[Collected data entries]

BEGIN

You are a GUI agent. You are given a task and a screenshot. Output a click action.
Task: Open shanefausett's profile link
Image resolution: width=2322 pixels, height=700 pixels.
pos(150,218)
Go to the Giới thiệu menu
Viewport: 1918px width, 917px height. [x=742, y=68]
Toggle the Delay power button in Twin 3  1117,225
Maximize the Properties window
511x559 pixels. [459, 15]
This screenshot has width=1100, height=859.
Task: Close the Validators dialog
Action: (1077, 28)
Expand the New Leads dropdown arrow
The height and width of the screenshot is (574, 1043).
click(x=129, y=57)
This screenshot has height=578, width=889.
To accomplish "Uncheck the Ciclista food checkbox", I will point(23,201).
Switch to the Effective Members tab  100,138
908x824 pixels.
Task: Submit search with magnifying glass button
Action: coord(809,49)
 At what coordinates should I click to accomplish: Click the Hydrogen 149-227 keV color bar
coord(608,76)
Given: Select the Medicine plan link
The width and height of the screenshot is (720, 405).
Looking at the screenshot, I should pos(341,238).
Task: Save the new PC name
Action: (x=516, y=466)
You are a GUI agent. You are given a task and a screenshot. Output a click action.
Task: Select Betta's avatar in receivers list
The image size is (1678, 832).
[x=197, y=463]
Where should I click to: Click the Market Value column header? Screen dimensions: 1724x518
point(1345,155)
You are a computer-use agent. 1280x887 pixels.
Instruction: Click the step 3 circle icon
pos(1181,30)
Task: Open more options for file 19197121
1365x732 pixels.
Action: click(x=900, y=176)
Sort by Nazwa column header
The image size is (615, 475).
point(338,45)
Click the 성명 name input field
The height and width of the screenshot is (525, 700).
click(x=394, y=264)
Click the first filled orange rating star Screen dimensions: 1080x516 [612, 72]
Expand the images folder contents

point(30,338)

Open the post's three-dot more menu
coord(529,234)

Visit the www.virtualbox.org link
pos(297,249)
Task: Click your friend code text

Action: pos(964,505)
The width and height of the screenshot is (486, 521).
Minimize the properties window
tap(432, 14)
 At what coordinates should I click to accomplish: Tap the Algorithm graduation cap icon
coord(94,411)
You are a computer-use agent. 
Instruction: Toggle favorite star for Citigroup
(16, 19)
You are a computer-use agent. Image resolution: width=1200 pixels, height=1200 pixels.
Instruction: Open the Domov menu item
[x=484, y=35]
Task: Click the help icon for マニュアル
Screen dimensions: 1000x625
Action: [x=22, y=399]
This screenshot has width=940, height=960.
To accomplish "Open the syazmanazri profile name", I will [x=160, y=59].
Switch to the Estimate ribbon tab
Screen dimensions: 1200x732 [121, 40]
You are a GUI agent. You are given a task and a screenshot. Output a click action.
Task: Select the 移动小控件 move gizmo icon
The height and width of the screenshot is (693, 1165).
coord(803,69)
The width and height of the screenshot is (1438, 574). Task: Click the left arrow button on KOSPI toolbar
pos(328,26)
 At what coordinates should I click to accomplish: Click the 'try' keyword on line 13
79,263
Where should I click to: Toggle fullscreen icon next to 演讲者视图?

END

_Task to carry out_
The expected output is one number, the tally of lines above containing "computer".

_Reply_
3